C'était pour la veuve du cul-de-jatte Scarron, au moment où elle prenait sans bruit la première place du royaume, un degré de bonheur au-dessus de toute comparaison, de pouvoir, en prouvant son détachement du reste du monde, marier la fille naturelle du roi, qu'elle avait élevée et qu'elle chérissait, avec un prince du sang, unique héritier de la maison de Condé. Peut-être y avait-il aussi pour la favorite une secrète satisfaction d'amour-propre à protéger M. le Duc, un si grand prince qui n'avait pas toujours été heureux à la cour, et à lui faire plaisir en prévenant ses sollicitations dans une chose juste, où elle eut soin de ne pas se laisser voir, pour éviter ses remerciements, mais en comptant bien sur sa reconnaissance.

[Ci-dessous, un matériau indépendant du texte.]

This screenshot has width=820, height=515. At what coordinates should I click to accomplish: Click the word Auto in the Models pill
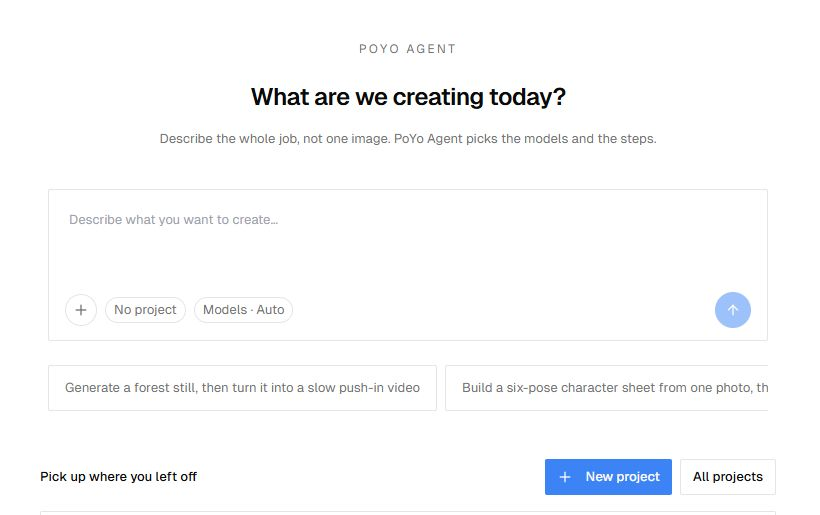pos(270,310)
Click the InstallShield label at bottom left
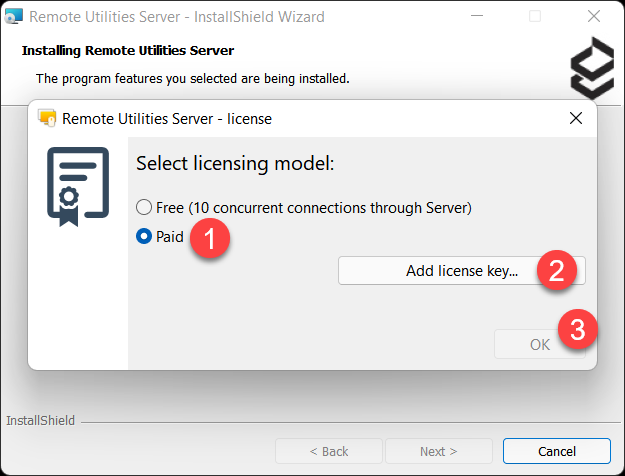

Le roi, quand il revint de Luxembourg, s'arrêta un jour à Chantilly où Monsieur, son frère, Madame et une grande partie de la cour allèrent au-devant de lui. Condé reçut dignement Sa Majesté. De tous les lieux que le soleil éclaire, il n'y a point un semblable à Chantilly, disait Mme de la Fayette en 1672. Depuis ce temps-là, Condé l'avait considérablement embelli. Il tenait ce vaste et beau domaine de sa mère, sœur de M. de Montmorency, décapité à Toulouse. Du Cerceau nous a conservé dans tous ses détails le charmant château des Montmorency, et le burin de Perelle nous a fait connaître les embellissements de Condé. Trouvant alentour les plus beaux bois, une

(1) Mss. de l'hôtel de Condé.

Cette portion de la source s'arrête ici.